Michael’s back was turned toward me down at the end of the hallway, and I approached him, holding the manilla folder filled with the pages of my column, bleeding with Riley’s edits close to me.

“Michael?” I tapped him on the shoulder. He was hunched over the table in the coffee corner. He turned toward me with a steaming styrofoam cup of milky coffee in his hands.

“You know, I’m still keeping that Superman mug safe in my desk drawer for you,” I said, motioning toward his environmentally unfriendly cup.

“Yeah, I guess I need to get that back from you,” he said.

“Well, if you’re not busy now we can swing by my office and get it.”

“Maybe later.”

“Okay. Sure, whenever,” I said. “You know where I live.”

“New outfit?” he said before taking a slow sip of coffee.

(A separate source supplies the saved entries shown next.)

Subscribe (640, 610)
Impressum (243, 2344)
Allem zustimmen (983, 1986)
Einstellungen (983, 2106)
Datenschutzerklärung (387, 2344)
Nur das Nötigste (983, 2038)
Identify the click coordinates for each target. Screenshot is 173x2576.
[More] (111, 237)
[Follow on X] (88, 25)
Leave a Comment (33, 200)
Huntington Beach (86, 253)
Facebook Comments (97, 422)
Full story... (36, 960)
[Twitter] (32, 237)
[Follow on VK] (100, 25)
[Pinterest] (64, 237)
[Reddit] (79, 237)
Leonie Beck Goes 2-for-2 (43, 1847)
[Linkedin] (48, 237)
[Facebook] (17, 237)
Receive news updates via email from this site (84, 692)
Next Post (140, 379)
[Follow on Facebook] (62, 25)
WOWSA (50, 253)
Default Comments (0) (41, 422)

“What, this?” I motioned to the suit. “Actually Olivia picked it out for me a while back, I’ve just never really needed to wear it to work before now. What’s going on with you lately? I feel like I haven’t seen you in ages.” 

“Nothing really,” he said.

“Well, we never talk anymore, and I’ve had an insatiable craving for that baked ziti,” I said. “Maybe we can get together and make it again?”

“I don’t know, Jay…”

“Okay, okay, fine. You can make it again,” I flashed him a small smile.

“Are you sure your new boyfriend would approve of that?” he said curtly. He narrowed his eyes and focused them into his coffee. They wouldn’t quite meet mine. 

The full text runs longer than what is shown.